When governments or non-state actors can get away with atrocities or abuses, they are emboldened to commit and repeat them. We see this time and time again: impunity breeds insecurity. That is why effective accountability is a strategic imperative as much as a moral one.

The challenge for international justice is that its jurisdiction, in practice, is limited. International courts can only reach so far; the walls of national sovereignty mean they can rarely hold state crimes to account.

Still, its impotence in some cases is not a measure of its meaninglessness in general. Ultimately, international law is a normative system as much as a legal one. Its value lies not in its ability to prosecute all crimes, but to coordinate and activate our sense of duties as an international community. This is important, as it provides the basis of legitimacy needed to rally collective responses.

But it also shows that international law, while necessary, is insufficient: it relies on states more often than courts to dispense justice in its name. That is why Australia must continue to play an active part in international efforts to sanction atrocities and hold perpetrators to account.

To prevent impunity from driving insecurity, we will:

Apply targeted sanctions when warranted. Targeted sanctions aim to apply acute pressure on the material interests of individuals involved in atrocities or rights abuses, while avoiding collateral suffering. In that way, targeted sanctions have more strategic potential than generalised ones, which tend to punish populations without disincentivising elites. Noting this, Australia will make full use of its new Magnitsky-style sanctions regime as our main means of deterring and preventing atrocities or systemic rights abuses.

Deprive international status when effective.
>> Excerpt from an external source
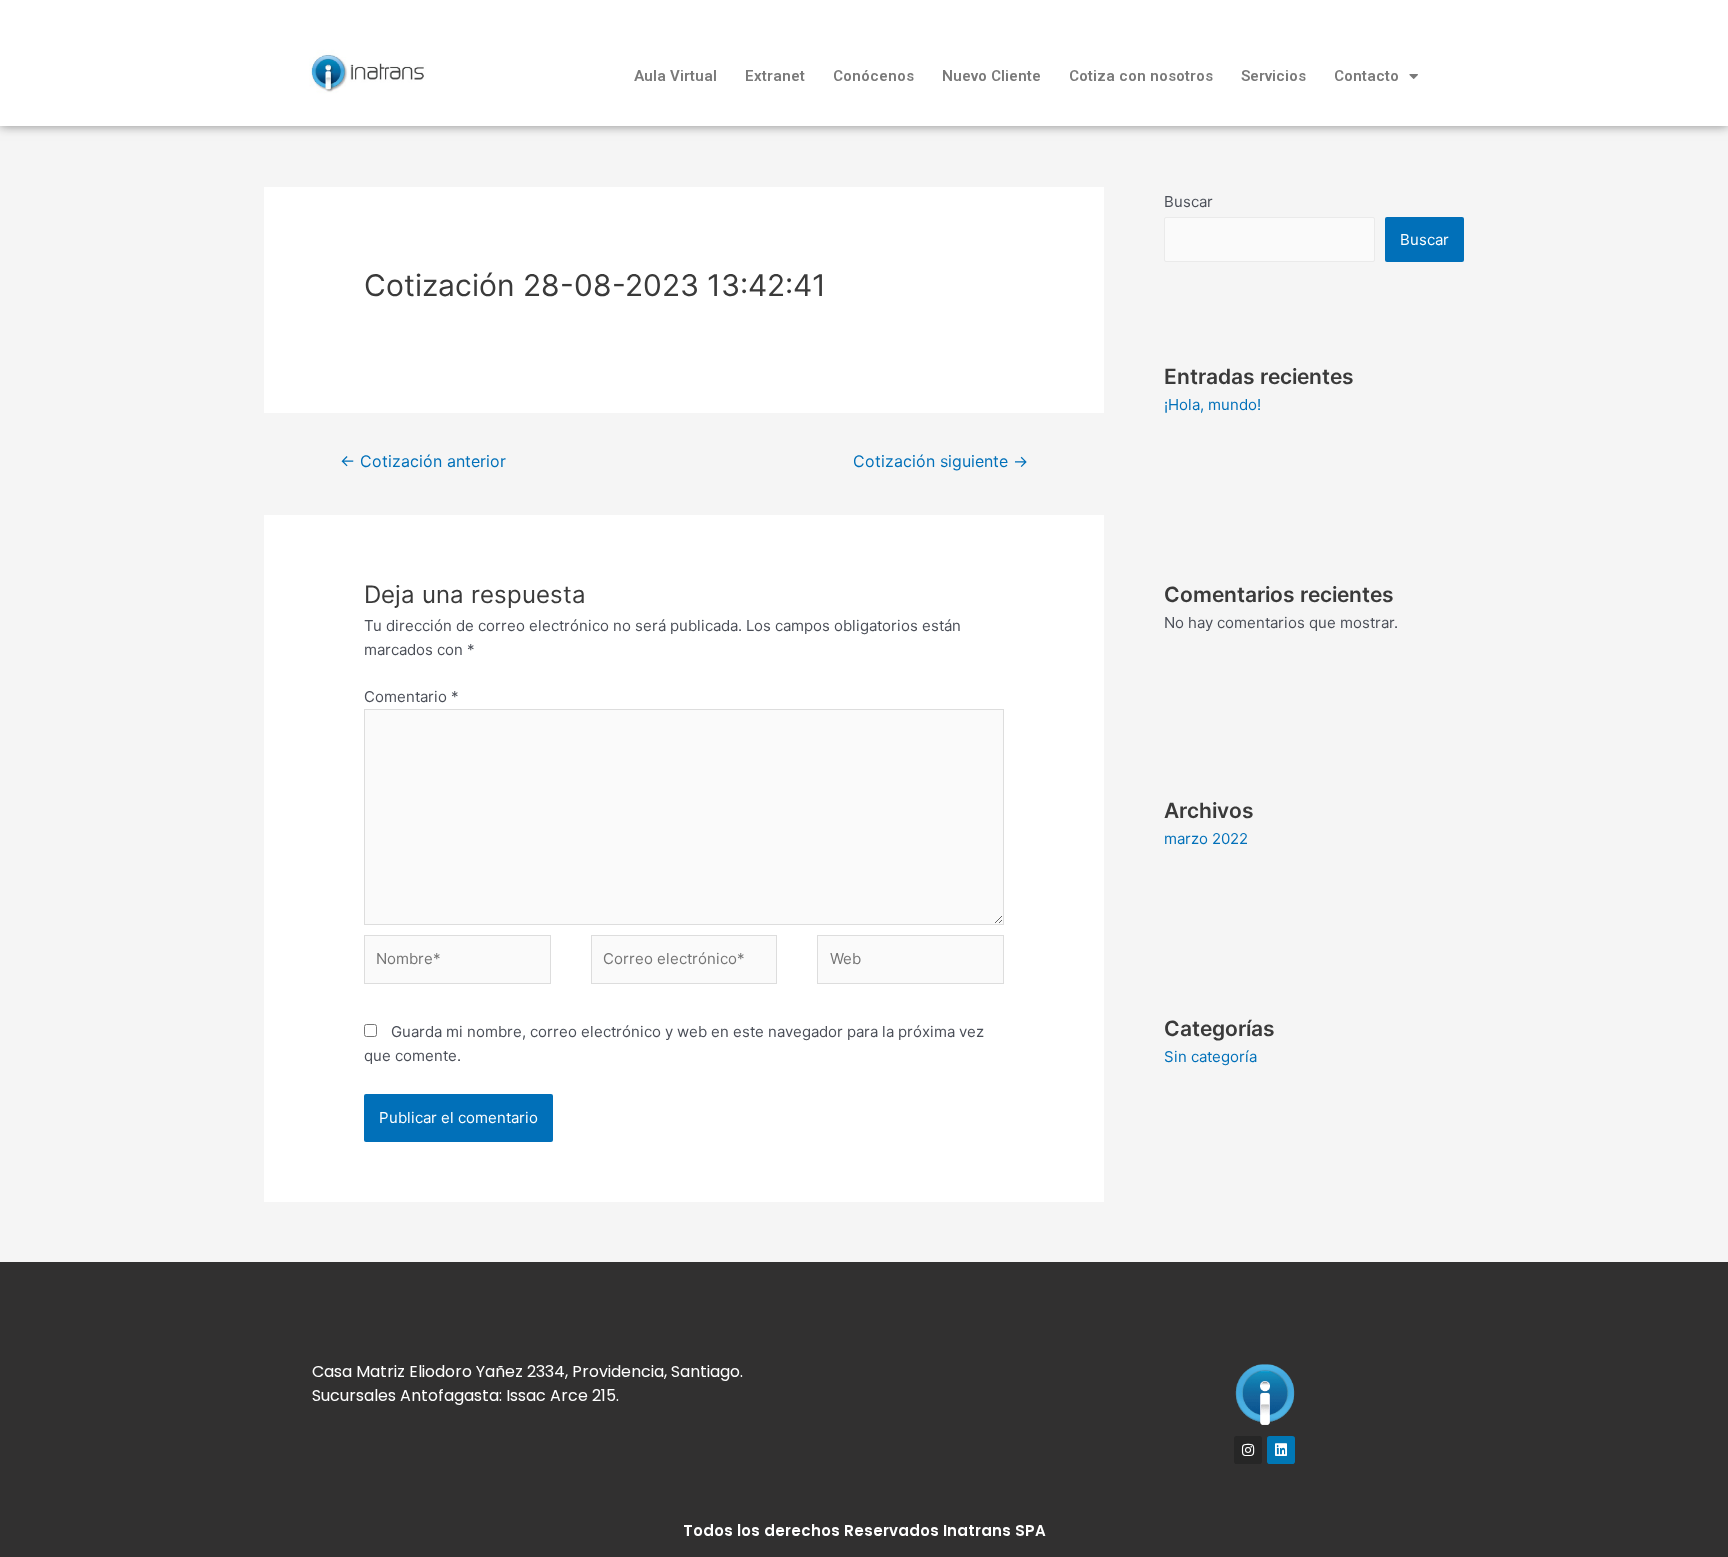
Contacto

Many regimes are highly sensitive to the deprivation of international status, which can undermine prestige as a core basis of domestic legitimacy. In this way, exclusion from international settings, such as sports or diplomatic forums, can be an effective means of deterring or dissuading rights abuses. The role of sports boycotts in ending Apartheid is evidence of this. Australia will therefore reserve this as a lever we apply, in concert with other partners, to prevent or deter systemic rights abuses.

Support comprehensive economic sanctions when needed. In the gravest cases of state-perpetrated atrocities, war crimes, or genocides, broad-ranging and hard-sitting sanctions are sometimes required. In these rare cases, and even when they are unlikely to influence the perpetrating state's behaviour directly, sweeping sanctions are necessary to prevent the wider normalisation of such atrocities.
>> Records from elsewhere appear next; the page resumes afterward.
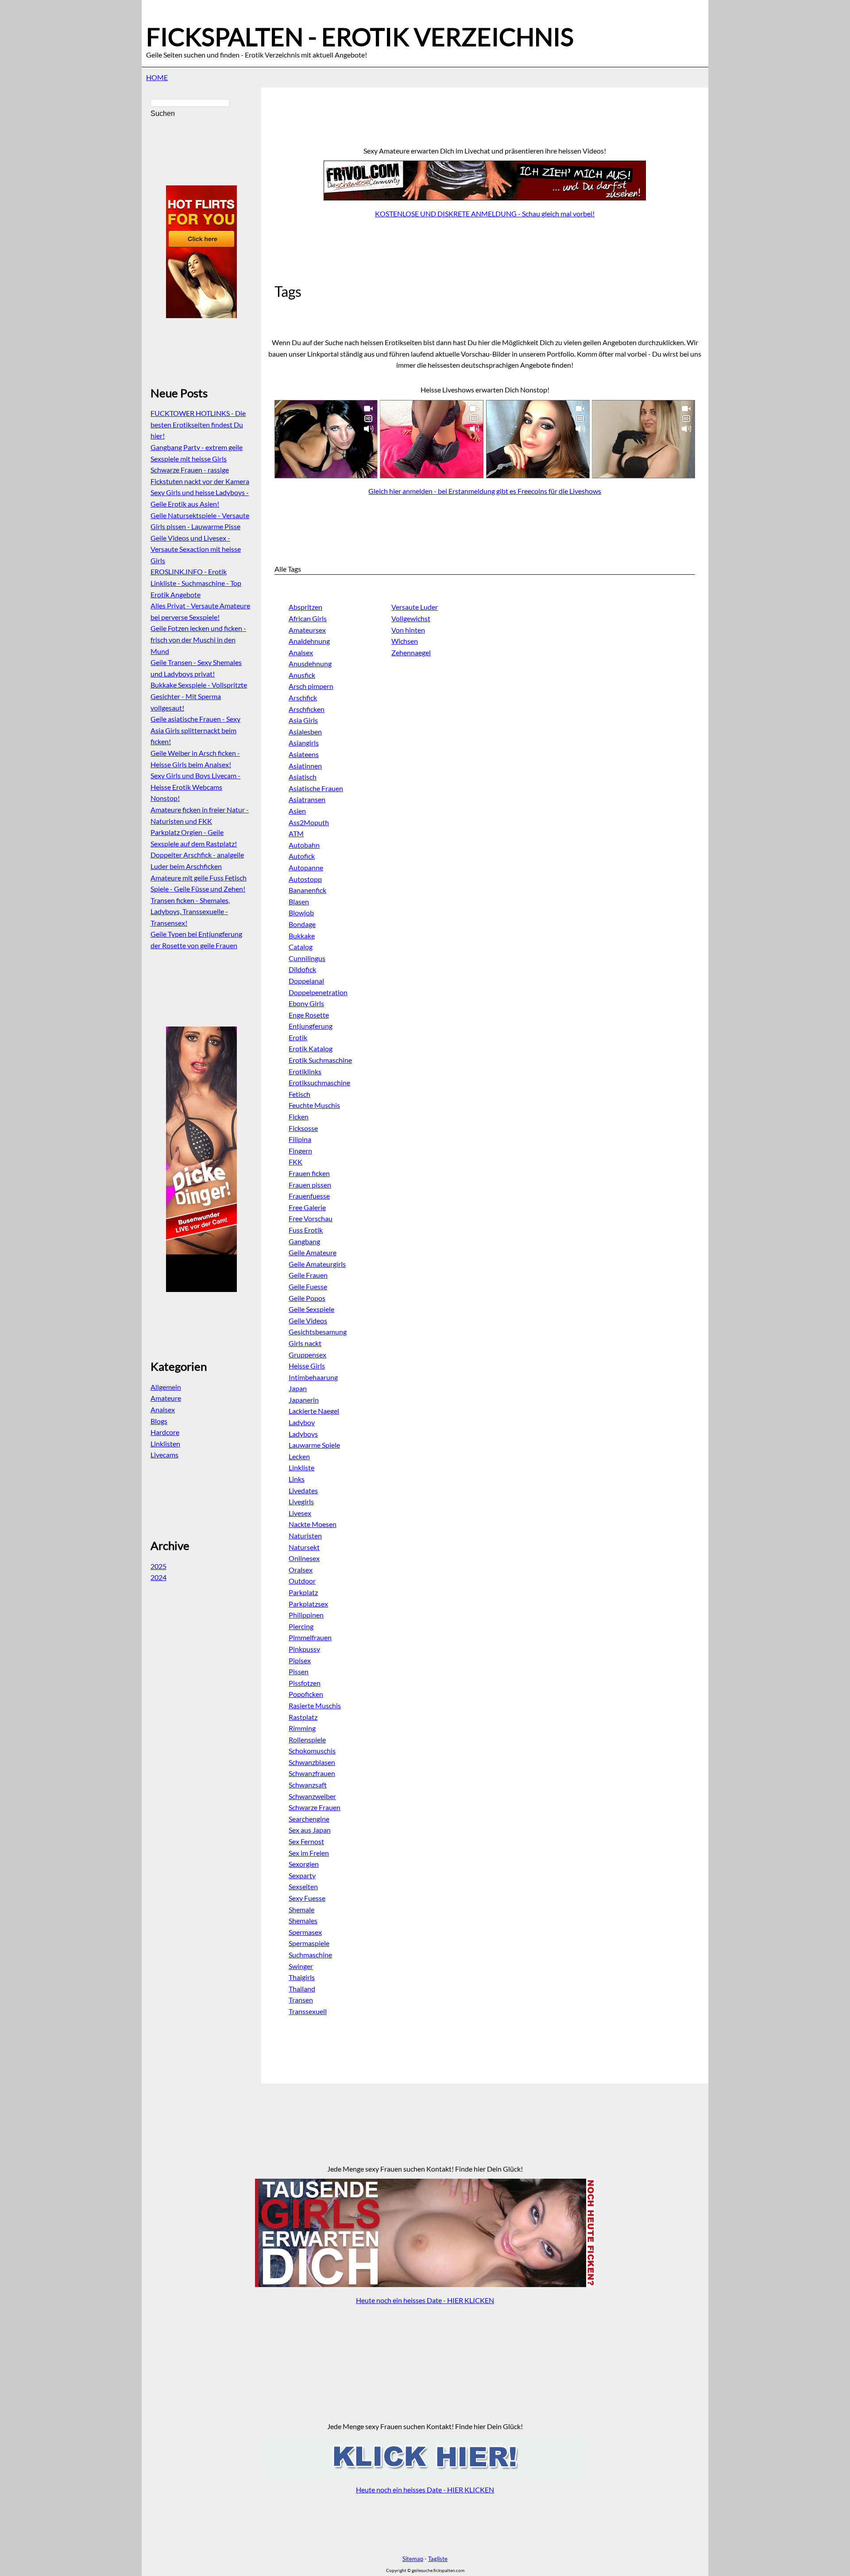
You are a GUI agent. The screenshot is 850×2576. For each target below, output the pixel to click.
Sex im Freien (309, 1853)
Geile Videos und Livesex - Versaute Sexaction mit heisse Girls (196, 549)
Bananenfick (307, 890)
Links (297, 1479)
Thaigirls (302, 1977)
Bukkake (302, 935)
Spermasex (305, 1932)
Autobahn (304, 845)
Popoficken (306, 1694)
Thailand (302, 1988)
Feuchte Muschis (314, 1105)
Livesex (300, 1513)
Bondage (302, 924)
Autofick (302, 856)
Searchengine (309, 1819)
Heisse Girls (307, 1365)
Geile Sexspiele (311, 1309)
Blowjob (301, 912)
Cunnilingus (307, 958)
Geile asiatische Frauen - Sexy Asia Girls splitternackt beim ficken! (195, 730)
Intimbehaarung (313, 1377)
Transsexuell (308, 2011)
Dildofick (302, 969)
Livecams (164, 1454)
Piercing (301, 1626)
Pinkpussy (304, 1649)
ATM (296, 833)
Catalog (301, 946)
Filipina (300, 1139)
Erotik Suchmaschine (320, 1060)
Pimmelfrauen (310, 1637)
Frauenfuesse (309, 1196)
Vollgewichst (410, 618)
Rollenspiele (307, 1739)
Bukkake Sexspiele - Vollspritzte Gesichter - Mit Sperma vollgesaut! (199, 696)
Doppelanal (306, 981)
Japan (298, 1388)
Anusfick (302, 675)
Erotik (298, 1037)
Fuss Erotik (306, 1230)
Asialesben (305, 731)
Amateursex (307, 630)
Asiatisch (303, 777)
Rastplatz (303, 1717)
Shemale (301, 1909)
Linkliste (301, 1467)
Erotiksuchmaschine (319, 1082)
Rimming (302, 1728)
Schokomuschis (312, 1750)
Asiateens (304, 754)
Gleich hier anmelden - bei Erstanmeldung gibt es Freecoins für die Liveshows (484, 491)
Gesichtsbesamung (318, 1331)
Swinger (301, 1966)
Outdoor (302, 1580)
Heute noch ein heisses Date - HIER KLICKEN (425, 2300)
Promote the Responsibility to Protect (R2P). While the principle was unanimously endorsed by UN member states, it has so far failed to transform state behaviour. Australia will therefore work through the UN and with international partners to strengthen R2P as an operative international norm. We will promote it as a basis for state responsibility to their citizens; but also as a legitimate and animating basis for interventions against genocide, war crimes, ethnic cleansing, and crimes against humanity.

Advocate the international adoption of robust modern slavery laws. Per initiative 2.3.1, Australia will work to strengthen its own regime, including by lowering turnover threshold at which companies must report on forced labour risks. At the same time, we will more broadly encourage other countries to adopt and enforce similarly robust laws.

Strengthen the International Criminal Court and International Court of Justice. As much as the ICJ has limited practical enforcement capacity, its rulings still carry normative importance, by providing a legitimate basis for the international community to mobilise sanctions in its stead. It is therefore important that we work with like-minded partners to encourage international respect for its authority; and indeed, when needed, rebut challenges to its mandate. The same applies to the ICC (which rules against individuals rather than states). In the case of ICC, however, we should also work to ensure that it is properly resourced: for unlike the ICJ, it can prosecute and detain individuals for crimes against humanity. Many state criminals are beyond its reach, but we should still support its practical role in ending the impunity of terrorists, non-state actors, and deposed regime figures.